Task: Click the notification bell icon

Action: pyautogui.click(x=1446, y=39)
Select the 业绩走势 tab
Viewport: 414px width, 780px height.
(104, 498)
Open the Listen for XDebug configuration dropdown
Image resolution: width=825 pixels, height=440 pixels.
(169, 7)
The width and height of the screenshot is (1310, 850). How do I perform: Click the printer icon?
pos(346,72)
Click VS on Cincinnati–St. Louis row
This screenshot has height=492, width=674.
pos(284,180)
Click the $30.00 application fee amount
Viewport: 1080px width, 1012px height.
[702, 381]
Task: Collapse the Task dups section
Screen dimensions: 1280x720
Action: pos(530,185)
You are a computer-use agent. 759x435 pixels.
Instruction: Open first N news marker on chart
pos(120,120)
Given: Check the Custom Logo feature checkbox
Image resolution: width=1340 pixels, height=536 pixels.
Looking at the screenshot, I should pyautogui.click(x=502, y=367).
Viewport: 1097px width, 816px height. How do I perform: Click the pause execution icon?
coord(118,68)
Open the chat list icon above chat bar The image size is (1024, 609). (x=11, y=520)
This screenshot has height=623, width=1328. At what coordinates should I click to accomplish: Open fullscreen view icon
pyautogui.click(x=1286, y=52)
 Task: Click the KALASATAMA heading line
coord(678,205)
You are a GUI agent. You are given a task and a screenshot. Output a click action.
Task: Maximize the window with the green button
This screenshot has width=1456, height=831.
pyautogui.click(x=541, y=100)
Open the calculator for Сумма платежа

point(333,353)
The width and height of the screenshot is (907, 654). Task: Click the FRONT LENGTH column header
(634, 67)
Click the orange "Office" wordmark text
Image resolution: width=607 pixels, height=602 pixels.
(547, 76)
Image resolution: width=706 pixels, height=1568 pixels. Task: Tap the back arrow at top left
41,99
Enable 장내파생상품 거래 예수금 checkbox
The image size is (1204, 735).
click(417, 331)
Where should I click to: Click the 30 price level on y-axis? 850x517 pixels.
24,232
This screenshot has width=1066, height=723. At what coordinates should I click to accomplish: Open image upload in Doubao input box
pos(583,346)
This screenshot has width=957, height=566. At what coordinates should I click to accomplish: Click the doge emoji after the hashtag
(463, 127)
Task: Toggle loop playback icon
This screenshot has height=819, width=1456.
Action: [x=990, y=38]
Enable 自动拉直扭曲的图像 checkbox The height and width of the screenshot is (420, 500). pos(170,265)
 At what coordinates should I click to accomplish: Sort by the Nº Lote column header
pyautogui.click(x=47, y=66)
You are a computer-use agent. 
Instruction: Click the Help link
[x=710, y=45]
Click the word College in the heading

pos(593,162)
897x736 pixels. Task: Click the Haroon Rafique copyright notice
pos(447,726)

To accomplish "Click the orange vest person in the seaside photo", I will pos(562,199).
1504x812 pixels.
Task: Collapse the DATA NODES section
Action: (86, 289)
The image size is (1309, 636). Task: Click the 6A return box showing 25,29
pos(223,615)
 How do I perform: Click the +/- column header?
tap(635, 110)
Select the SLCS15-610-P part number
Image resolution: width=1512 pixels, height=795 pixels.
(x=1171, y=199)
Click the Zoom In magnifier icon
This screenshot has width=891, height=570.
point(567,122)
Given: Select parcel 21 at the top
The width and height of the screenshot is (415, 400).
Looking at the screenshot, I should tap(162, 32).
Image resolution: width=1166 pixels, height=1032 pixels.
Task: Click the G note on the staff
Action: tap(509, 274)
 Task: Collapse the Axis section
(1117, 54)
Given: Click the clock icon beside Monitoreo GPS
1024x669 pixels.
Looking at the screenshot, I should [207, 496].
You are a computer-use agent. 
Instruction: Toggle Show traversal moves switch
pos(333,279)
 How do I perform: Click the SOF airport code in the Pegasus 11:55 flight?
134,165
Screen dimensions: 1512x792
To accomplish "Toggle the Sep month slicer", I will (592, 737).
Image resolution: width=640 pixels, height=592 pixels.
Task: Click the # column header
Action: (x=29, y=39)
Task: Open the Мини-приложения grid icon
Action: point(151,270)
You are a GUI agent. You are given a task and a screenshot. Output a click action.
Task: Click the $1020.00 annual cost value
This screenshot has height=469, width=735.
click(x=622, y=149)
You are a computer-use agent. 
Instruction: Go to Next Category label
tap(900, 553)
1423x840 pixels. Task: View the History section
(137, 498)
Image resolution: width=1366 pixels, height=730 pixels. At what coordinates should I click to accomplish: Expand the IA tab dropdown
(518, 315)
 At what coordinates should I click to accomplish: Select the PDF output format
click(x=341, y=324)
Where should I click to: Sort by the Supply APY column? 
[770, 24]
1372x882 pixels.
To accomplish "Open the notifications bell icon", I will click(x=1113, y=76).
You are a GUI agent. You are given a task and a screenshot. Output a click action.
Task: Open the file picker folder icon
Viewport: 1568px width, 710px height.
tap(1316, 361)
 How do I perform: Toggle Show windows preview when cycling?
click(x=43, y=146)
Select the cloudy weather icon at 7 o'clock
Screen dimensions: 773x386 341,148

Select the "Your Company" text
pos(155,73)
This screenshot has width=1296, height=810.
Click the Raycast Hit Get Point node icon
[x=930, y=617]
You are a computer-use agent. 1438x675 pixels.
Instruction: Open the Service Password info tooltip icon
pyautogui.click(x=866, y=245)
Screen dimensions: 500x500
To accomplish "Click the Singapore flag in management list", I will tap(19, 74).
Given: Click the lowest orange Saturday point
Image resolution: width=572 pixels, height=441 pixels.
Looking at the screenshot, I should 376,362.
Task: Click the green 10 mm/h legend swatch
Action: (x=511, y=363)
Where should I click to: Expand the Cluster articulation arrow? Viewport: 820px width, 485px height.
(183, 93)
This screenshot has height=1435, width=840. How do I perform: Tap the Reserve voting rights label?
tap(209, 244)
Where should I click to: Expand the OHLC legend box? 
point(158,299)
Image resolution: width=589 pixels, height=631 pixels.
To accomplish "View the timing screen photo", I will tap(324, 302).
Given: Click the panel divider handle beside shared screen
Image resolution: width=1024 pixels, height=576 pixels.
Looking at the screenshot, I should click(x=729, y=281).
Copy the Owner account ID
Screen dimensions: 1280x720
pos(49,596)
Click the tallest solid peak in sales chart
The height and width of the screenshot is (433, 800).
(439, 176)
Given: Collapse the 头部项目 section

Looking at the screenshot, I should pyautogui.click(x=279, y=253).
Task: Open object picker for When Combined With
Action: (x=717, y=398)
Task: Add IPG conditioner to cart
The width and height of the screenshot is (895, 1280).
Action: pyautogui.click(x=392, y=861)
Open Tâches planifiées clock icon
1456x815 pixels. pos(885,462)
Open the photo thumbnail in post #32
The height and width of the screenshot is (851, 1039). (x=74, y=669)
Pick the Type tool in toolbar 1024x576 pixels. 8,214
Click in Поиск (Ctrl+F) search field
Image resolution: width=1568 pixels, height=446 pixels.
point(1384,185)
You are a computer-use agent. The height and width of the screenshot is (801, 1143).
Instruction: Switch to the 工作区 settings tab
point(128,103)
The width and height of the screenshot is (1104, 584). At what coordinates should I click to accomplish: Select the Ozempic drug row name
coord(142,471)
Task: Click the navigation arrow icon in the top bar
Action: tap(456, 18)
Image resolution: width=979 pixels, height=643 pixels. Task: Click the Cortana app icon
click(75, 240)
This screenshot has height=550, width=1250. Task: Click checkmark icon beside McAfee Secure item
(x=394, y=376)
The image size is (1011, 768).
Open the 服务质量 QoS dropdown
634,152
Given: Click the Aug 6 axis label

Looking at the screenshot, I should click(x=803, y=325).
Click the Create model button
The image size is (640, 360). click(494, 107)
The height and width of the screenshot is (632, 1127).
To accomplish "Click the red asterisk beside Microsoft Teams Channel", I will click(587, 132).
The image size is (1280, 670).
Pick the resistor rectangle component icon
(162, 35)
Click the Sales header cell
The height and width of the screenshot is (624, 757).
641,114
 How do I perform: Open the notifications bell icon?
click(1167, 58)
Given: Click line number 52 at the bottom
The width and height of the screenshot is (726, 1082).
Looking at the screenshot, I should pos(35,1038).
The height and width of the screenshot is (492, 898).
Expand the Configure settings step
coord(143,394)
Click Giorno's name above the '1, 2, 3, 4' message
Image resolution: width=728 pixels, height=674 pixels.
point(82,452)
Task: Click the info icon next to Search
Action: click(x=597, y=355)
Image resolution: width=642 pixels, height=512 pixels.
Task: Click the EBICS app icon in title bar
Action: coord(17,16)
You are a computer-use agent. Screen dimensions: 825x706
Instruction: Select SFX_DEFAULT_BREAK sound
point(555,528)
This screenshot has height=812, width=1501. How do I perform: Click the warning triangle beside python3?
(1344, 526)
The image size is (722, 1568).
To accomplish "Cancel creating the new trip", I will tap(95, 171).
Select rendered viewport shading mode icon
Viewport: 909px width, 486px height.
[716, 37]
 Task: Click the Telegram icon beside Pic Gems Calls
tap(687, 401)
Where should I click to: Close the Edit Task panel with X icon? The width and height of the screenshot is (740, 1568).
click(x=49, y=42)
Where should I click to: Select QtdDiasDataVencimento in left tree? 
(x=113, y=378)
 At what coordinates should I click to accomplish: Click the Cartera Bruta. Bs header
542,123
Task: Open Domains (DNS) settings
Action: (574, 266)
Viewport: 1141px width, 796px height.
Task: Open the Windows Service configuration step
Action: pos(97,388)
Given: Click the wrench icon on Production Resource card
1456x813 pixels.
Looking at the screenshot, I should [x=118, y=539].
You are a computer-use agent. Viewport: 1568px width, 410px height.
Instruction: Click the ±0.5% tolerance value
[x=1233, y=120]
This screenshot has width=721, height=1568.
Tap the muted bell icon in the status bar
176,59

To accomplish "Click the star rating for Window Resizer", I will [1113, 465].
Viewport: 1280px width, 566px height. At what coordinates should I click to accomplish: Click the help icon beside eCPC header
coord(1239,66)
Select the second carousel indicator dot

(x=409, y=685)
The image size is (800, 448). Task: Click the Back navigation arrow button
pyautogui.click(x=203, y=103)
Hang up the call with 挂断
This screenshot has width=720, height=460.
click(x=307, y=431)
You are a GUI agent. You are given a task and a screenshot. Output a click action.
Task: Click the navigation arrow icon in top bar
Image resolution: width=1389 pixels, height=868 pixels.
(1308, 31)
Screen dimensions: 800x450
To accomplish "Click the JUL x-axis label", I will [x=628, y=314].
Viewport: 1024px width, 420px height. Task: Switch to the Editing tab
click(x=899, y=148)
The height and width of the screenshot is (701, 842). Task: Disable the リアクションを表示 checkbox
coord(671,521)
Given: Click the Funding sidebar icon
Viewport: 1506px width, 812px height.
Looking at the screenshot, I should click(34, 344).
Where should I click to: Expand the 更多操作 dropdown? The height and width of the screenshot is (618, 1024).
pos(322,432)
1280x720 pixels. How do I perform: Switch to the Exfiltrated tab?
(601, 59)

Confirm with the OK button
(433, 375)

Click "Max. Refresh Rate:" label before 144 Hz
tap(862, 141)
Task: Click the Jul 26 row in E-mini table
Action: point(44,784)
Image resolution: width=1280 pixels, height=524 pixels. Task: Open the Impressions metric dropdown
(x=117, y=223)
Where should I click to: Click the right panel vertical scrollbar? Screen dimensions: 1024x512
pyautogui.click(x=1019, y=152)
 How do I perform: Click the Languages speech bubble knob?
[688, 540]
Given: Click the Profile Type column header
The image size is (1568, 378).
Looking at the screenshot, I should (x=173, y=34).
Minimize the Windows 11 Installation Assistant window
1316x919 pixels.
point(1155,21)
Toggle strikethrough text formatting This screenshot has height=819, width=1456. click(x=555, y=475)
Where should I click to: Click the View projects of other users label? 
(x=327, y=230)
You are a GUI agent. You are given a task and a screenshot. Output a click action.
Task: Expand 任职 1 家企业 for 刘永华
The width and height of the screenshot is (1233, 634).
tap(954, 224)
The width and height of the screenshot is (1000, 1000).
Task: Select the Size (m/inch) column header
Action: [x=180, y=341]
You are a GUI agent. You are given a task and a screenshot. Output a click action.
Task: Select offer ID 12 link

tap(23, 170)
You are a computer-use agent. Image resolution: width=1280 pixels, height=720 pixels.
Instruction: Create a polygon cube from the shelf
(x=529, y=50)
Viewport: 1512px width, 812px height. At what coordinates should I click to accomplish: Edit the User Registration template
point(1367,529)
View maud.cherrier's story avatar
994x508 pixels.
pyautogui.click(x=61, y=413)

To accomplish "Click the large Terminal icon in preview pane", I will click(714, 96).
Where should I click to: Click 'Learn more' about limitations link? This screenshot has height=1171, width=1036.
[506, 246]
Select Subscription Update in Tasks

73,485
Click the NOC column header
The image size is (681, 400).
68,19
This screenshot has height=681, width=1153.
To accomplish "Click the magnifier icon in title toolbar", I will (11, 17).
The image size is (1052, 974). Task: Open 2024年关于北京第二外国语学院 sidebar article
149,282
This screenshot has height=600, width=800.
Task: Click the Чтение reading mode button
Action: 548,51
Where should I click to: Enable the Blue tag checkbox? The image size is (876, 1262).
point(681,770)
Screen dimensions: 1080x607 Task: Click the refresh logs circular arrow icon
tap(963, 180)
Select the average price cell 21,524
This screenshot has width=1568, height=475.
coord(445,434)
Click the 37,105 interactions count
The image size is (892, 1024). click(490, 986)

--------

Take from the listing above each line containing "computer".

You are a computer-use agent. 759x435 pixels.
You are a computer-use agent. 
You are a computer-use agent. 
You are a computer-use agent. 
You are a computer-use agent. 1438x675 pixels.
You are a computer-use agent. The height and width of the screenshot is (801, 1143).
You are a computer-use agent. Screen dimensions: 825x706
You are a computer-use agent. Viewport: 1568px width, 410px height.
You are a computer-use agent. Image resolution: width=1280 pixels, height=720 pixels.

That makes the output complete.